In Applied Behavior Analysis, we focus on the positives. Inappropriate behavior needs to be corrected, and there are specific ways of doing that that are simple and effective. But even more important are the alternative, replacement behaviors that we want them to engage in instead. These sometimes need to be taught explicitly. But generally, people already engage in them yet may not be getting sufficient reinforcement to engage in them at a high rate. The nice thing about focusing on the positives is that they feel good for both parties. In relationships, a little positivity can go a long way. A nagging partner can do everyone a favor and pay attention to when the correct behavior is emitted. If the individual isn't taking out the trash frequently enough, try heaping on the praise when they do it. This will increase the rate of responding. Ditto for paying attention when the partner is talking. When they do it, make sure to lean over and give them a kiss, a hug or a squeeze. You don't necessarily need to use verbal language to communicate praise. You just need to make them feel good. The behavior will be reinforced.
This isn't always easy. We operate under our own schedules of reinforcement. Our behavior of reinforcing the behavior we want is itself a function of schedules of reinforcement. Maybe we don't have a learning history of praising others, or showing them affection. Maybe instead our behavior of nagging or finding negatives has been reinforced. In men, showing affection towards other men is actually frequently punished in children: homophobic culture reinforces behavior that seeks to punish small boys who engage in affection towards one another at a relatively young age. Social praise can be delivered in other ways, yet physical affection and compliments are often met with statements along the lines of, "what, are you gay or something!"
It also takes a lot of patience to ignore someone's bad behaviors and emphasize the positive. I'm certainly no saint myself. We have a long tradition in our religions of placing a high value on behaviors such as compassion, humility, generosity and turning the other cheek. We venerate those who are able to remain dignified, and rather than seek immediate retribution, instead find the good in others.

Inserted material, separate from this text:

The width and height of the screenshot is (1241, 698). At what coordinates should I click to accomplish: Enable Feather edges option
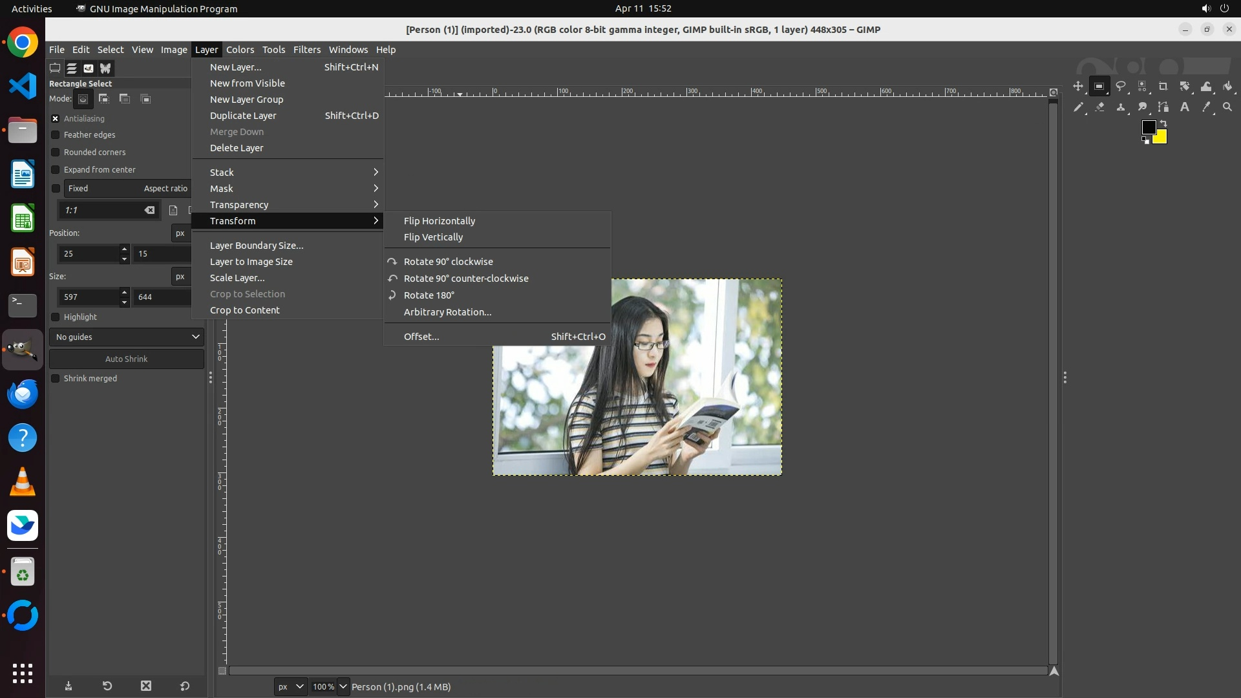[56, 134]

This is what Jesus, Gandhi, Martin Luther King and the Dalai Lama are all known for. The current pope Francis is widely beloved for just this sort of attitude.
But what is "finding the good in others", but reinforcing the behavior we wish to see?
It isn't easy, but it makes the world a better place. We all help each other. We all create each other. We are all in this together and responsible for one another's behavior. Ultimately, there is no you or I, only us.